No more haulout. After Panama City’s strict curfews, limited mobility and lockdowns, I’m ready for a change.

We’re on our way to the Las Perlas archipelago, wind on unmasked faces, zipping through the Gulf of Panama at seven knots.

That haulout was so worth it for our speed. I wish I could haul myself out and get back up to speed so quickly.

I can’t wait to swim again in warm, green salt water; to walk on something not-concrete. The Perlas, named for once-abundant pearls, are full of shellfish, snorkel-friendly fish, game fish, and the birds who eat them.

Not the game fish, although pelicans got game. By the hundreds, they make breathtaking dive after dive. Small hawks, cormorants, and frigates foray high above. Gulls and terns chase beat-up fishing trawlers, competing with pelicans for the catch of the day.

Even if I wasn’t allowed off the boat, I’d come to watch the bird life.

 
Las Perlas archipelago, Panamá.

Las Perlas archipelago, Panamá.

 

Low and Rising

Our destination is Isla Casaya, midway between Contadora’s mansions and the largest island to the south, Isla del Rey.

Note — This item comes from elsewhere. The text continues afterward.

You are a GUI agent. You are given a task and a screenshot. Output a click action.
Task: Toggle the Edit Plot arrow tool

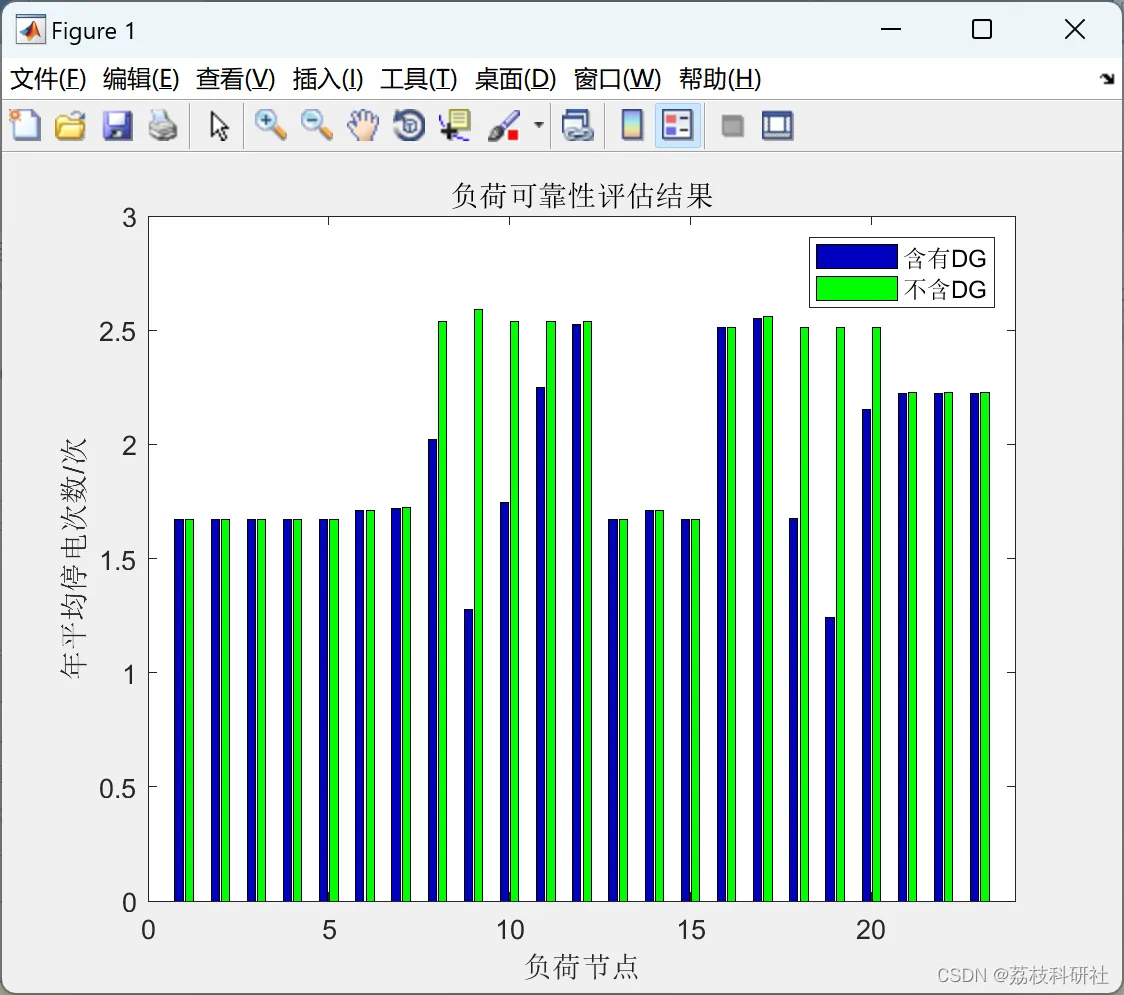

The cruising guide warns sailors often about navigating reefs and rocks. Its author throws in casual mentions of “antifouling-streaked” rocks and “uncharted” reefs or describes beaches as “good for careening.”

The key, he says, is entering on a low, rising tide.

We reach Isla Casaya at high tide and barge on in.

At full high tide the entry doesn’t wrack my nerves, my customary state of mind during a reef approach. I know the hazards are there but can’t see them. SV Hanalei has plenty of water under her freshly-polished keel, thanks to Panama’s impressive tides. We drop anchor in eight well-protected meters and hang up the hammock.

The breeze is fresh air, not boatyard grit. The nearest beeping TraveLift is fifty miles away. Unless you count the odd bird call, it’s utterly silent.

There’s not a light in sight. The stars are brilliant.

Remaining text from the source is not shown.